Research Project
10207663
Project Summary Circadian clocks organize cellular, physiological and behavioral timing in 24-hour cycles. Understanding how circadian rhythms are generated, maintained and adapted to changing conditions is key. Indeed, several diseases such as cancer and depression are associated with a misalignment between the circadian clock and the external environment. The current model postulates that circadian oscillators keep time by complex transcriptional and post-transcriptional feedback loops. The circadian component encoded by timeless (tim) has a special place at the center of the circadian clock architecture. TIM is essential for circadian rhythms and, at the same time, constitutes an entry point for external signals, such as light and temperature, into the core circadian machinery. Recently, we uncovered the existence of several mRNA and protein isoforms generated from tim by alternative processing. These isoforms are subjected to different types of regulation and encode proteins with different properties, suggesting that the mechanisms mediating tim function are more complex than previously though.
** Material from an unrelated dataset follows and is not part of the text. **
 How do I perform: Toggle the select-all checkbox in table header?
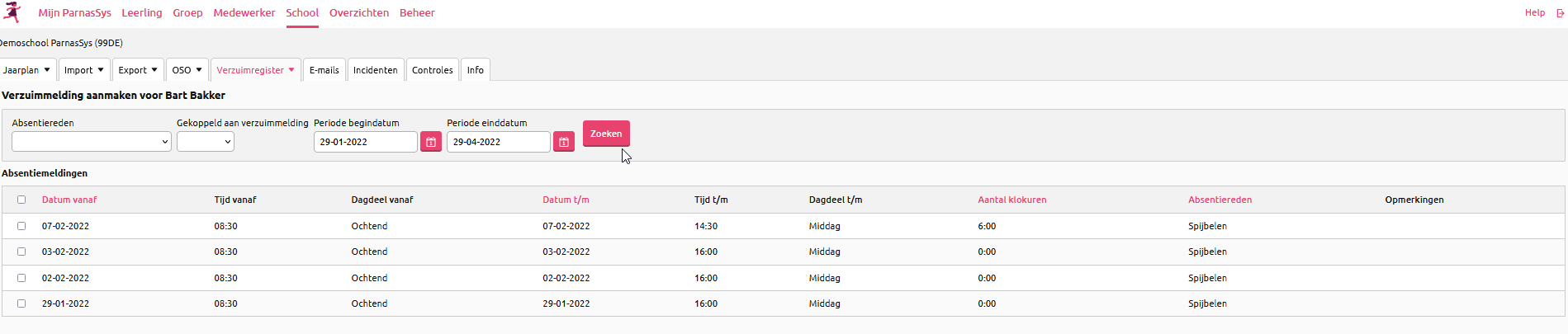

Importantly, we found that temperature strongly regulates the relative levels of the different RNA isoforms produced at a given time, likely by acting directly on tim pre-mRNA processing. Importantly, we have found that elimination of one isoform (named tim-s) results in abnormal locomotor activity and circadian rhythms, demonstrating the importance of this regulation. This proposal aims to unravel the importance of tim alternative RNA processing for the robustness and plasticity of the circadian system. In order to do so, we will first generate flies in which the alternative splicing of tim is locked into one state. This will allow us to determine the functionality of the different isoforms. We will follow by characterizing the mode of action of these tim isoforms. Last but not least, we will determine the mechanisms by which temperature regulates tim alternative splicing. In sum, this project will illuminate the mechanism of tim alternative splicing and elucidate the functions of the different tim and per mRNA and protein isoforms.